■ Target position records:
## Begin
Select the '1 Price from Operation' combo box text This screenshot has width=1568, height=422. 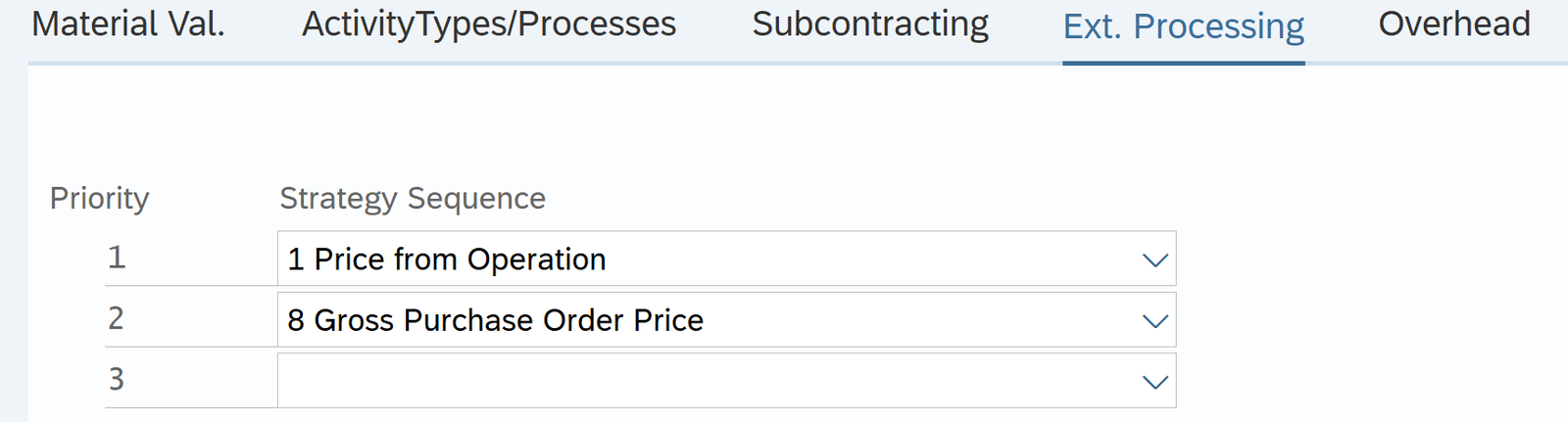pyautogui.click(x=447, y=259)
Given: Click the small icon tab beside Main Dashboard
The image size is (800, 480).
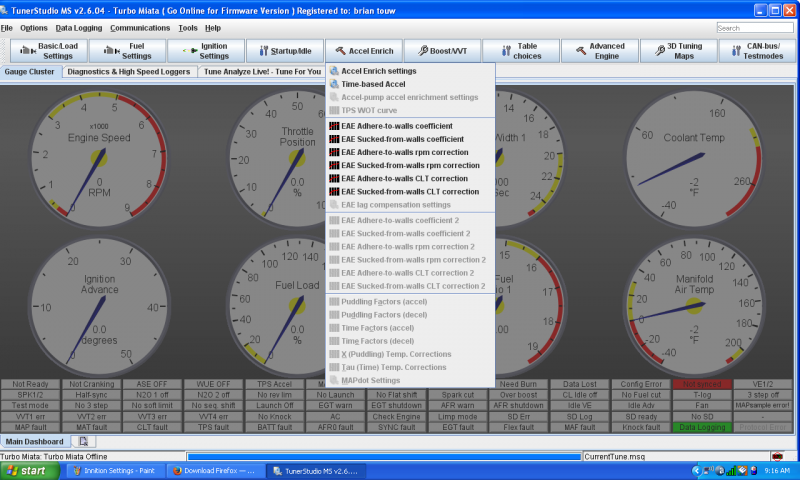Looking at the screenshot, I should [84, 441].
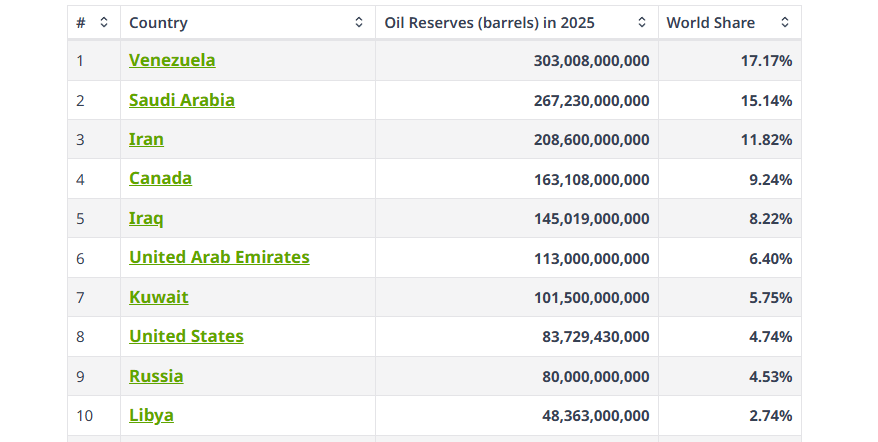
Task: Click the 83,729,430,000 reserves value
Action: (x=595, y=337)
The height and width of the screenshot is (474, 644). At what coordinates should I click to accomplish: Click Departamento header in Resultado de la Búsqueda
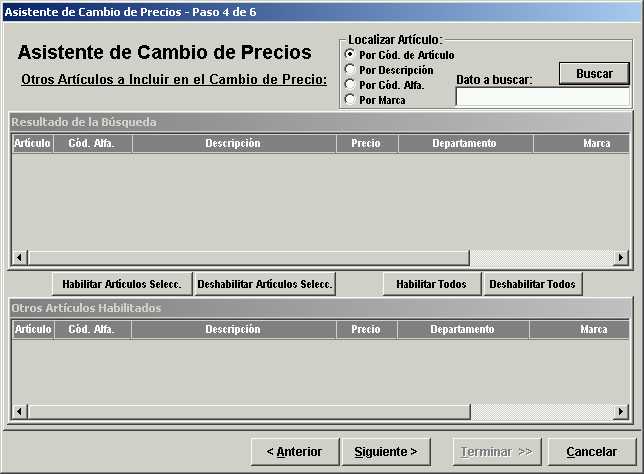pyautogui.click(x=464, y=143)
## End
■ Exercise directions:
Rewrite the material from the line with "The height and" through the end, replacing "header" with "column title" and leaving everything else the same. Omit the pictures from your answer.

■ Reply:
The height and width of the screenshot is (474, 644). At what coordinates should I click to accomplish: Click Departamento column title in Resultado de la Búsqueda
pyautogui.click(x=464, y=143)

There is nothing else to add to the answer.